The sole member would be unincorporated but would have legal personality. This ensures that the community can sue and be sued in court in case of noncompliance with ICANN’s bylaws. The CCWG’s proposal grants the community definitive powers to reconsider/reject ICANN’s budget, approve/reject changes to ICANN’s bylaws, review Board’s decisions regarding the IANA functions, remove individual ICANN directors and, in some exigent circumstances, even recall the entire ICANN Board.
However, in the most predictable reaction to any re-balance of power, the Board remains sceptical of the proposal. It is the Board’s contention that the proposal, which is yet untested, renders ICANN vulnerable to paralysis. While paying lip service to a multistakeholder process, the Board ignores that the CCWG’s proposal has wide community approval and is exactly the kind of input that a multistakeholder consultative process is intended to produce.
For its part, the Board has offered an “alternative” proposal to CCWG’s, basically suggesting that compliance can be ensured through an arbitration process, rather than creating a new legal entity. However, the Board’s proposal too is untested and considerably more ambiguous about the legal rights available to the community. It is not unreasonable to suggest the Board’s opposition to the Sole Member model is a delaying tactic to ensure the IANA transition is complete, after which incorporating accountability measures would become more difficult.
Earlier this week, when the CCWG met in Los Angeles, the Board abandoned all pretence and came out in clear opposition of the Sole Member model. The Board’s Chairman went so far as to state that a model like the one that has been in operation for over a decade and has not had “disastrous” consequences is the kind of threshold that the group is willing to find acceptable. Its alternative, therefore, is no alternative at all; instead, it is indicative of a furtive desire to maintain the status quo with little to no accountability.
In fact, the Board’s strong opposition has created serious doubts about the its motives and commitment to multistakeholderism. Speaking at the LA Meeting, Larry Strickling, the US Assistant Secretary for Commerce, called it an internal conflict within the Board between “those who genuinely want to keep their power because they wield it” and those who “can’t help but see in the vague proposals what looks like a power grab without responsibility.”

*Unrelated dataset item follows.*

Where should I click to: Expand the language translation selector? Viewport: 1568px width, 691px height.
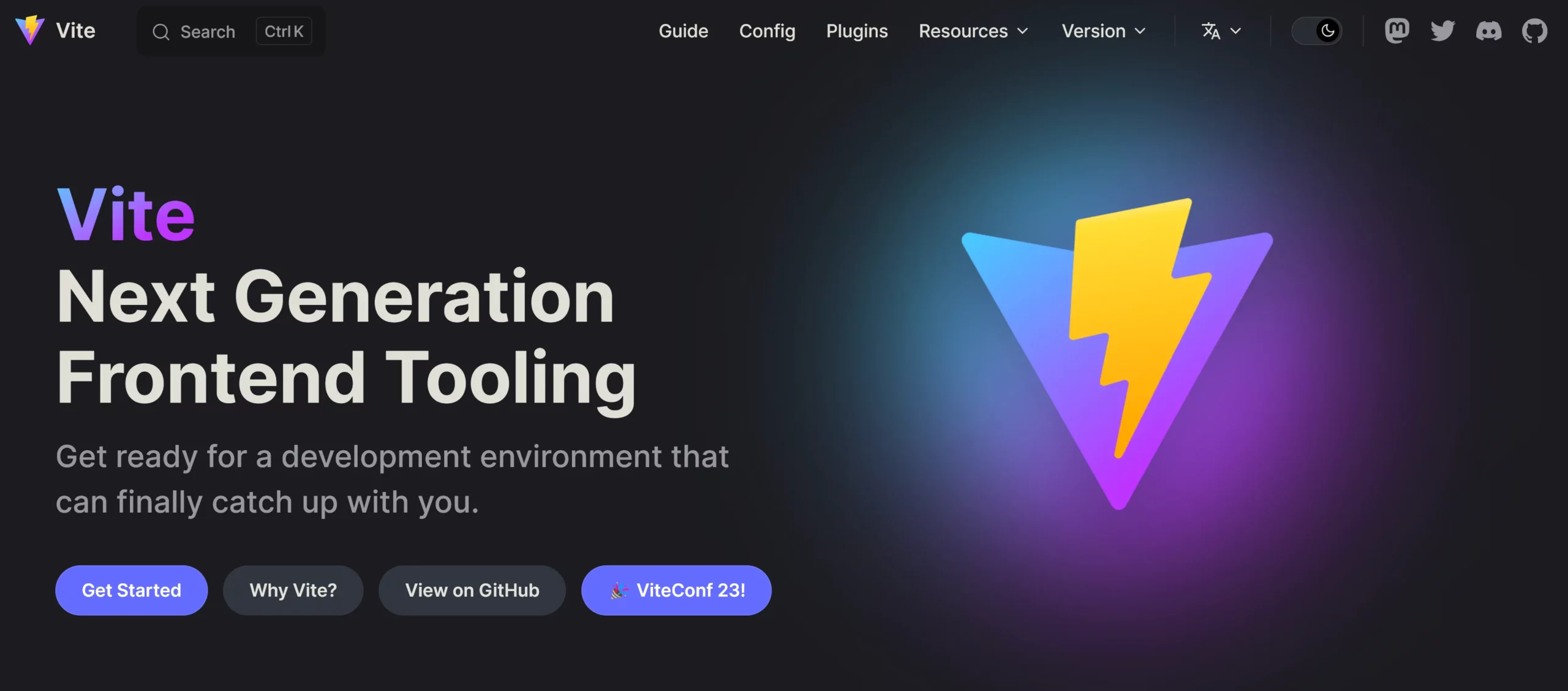[1218, 30]
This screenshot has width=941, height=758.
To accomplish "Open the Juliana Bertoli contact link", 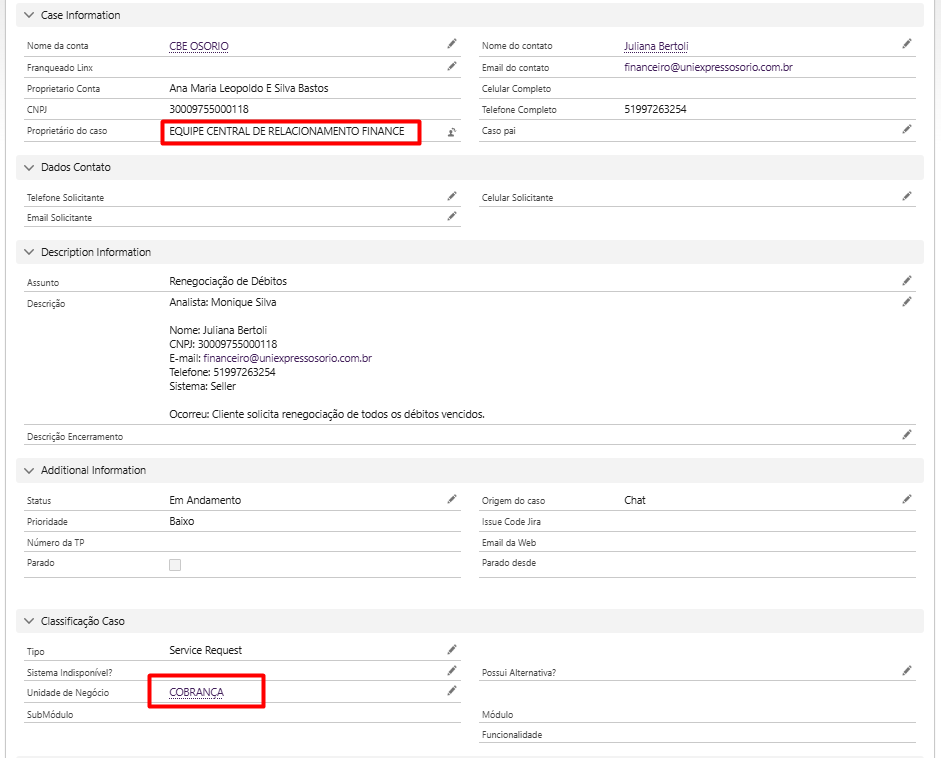I will point(656,46).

Whatever the internal issues within ICANN may be, the time for arriving at a mutually acceptable accountability model is running out. The deadline for the IANA transition is September 2016. Once the IANA functions have been handed over to a multistakeholder entity, it will become nearly impossible to test a new accountability model. The IANA transition is a rare opportunity, one that has forced the US government’s hand in acknowledging that ICANN’s corporate governance leaves much to be desired. Countries like India are fast becoming actors to reckon with in the internet governance landscape. It is these countries that need to decide key questions like which accountability model affords them the highest representation and whether it is prudent to delay the IANA transition for an ensured accountability model that can be implemented immediately.
Bedavyasa Mohanty is a lawyer with an interest in privacy and technology. He works at the Observer Research Foundation’s Cyber Initiative.